What is a Kafka broker?
A single Kafka server is called a Kafka Broker. That Kafka broker is a program that runs on the Java Virtual Machine (Java version 11+) and usually a server that is meant to be a Kafka broker will solely run the necessary program and nothing else.What is Kafka cluster?
An ensemble of Kafka brokers working together is called a Kafka cluster. Some clusters may contain just one broker or others may contain three or potentially hundreds of brokers. Companies like Netflix and Uber run hundreds or thousands of Kafka brokers to handle their data. A broker in a cluster is identified by a unique numeric ID. In the figure below, the Kafka cluster is made up of three Kafka brokers.
Kafka brokers and topics
Kafka brokers store data in a directory on the server disk they run on. Each topic-partition receives its own sub-directory with the associated name of the topic. The advanced internals of how Kafka stores data is discussed in various advanced Kafka resources. To achieve high throughput and scalability on topics, Kafka topics are partitioned. If there are multiple Kafka brokers in a cluster, then partitions for a given topic will be distributed among the brokers evenly, to achieve load balancing and scalability.

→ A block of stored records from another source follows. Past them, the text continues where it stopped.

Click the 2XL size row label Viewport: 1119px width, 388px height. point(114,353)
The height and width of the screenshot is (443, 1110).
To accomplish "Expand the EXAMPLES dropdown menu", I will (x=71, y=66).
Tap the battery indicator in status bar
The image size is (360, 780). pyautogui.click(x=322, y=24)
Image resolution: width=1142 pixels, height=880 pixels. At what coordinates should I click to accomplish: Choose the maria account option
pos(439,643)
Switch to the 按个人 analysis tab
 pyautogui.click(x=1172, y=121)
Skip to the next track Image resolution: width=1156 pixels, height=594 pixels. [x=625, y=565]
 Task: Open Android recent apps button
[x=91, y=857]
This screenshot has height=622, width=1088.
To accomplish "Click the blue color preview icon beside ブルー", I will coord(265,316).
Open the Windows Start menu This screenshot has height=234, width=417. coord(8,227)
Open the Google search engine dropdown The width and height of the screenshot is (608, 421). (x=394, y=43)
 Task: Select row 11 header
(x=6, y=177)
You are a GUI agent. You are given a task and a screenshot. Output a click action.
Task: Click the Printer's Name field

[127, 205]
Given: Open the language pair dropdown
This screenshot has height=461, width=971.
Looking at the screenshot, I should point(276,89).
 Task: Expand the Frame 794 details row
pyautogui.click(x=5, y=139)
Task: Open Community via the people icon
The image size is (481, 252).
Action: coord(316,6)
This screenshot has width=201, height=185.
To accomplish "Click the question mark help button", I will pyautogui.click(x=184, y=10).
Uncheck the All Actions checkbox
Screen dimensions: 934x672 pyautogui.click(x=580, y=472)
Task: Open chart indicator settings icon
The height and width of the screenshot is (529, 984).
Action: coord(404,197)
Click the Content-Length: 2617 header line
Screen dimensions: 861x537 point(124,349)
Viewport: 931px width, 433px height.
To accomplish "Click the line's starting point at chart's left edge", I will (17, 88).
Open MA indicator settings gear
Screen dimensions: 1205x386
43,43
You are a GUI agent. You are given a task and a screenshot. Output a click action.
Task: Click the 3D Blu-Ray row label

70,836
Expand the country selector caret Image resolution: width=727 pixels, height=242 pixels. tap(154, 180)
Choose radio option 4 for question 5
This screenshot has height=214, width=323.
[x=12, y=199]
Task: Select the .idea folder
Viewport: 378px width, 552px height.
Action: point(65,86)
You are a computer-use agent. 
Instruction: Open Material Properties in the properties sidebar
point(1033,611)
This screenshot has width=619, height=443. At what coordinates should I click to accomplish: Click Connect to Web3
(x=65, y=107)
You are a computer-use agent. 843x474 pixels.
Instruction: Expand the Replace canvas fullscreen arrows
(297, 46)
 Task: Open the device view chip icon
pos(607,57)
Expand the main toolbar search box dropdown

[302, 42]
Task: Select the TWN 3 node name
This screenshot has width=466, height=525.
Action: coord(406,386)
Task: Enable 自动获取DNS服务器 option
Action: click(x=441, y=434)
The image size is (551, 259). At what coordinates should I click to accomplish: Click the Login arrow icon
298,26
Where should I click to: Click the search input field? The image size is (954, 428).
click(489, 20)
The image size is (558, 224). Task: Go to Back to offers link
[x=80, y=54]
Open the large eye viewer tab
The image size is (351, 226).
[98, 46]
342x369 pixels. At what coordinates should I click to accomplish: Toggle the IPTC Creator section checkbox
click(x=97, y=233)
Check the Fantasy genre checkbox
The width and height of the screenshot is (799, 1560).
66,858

How do clients connect to a Kafka cluster (bootstrap server)?
A client that wants to send or receive messages from the Kafka cluster may connect to any broker in the cluster. Every broker in the cluster has metadata about all the other brokers and will help the client connect to them as well, and therefore any broker in the cluster is also called a bootstrap server. The bootstrap server will return metadata to the client that consists of a list of all the brokers in the cluster. Then, when required, the client will know which exact broker to connect to to send or receive data, and accurately find which brokers contain the relevant topic-partition.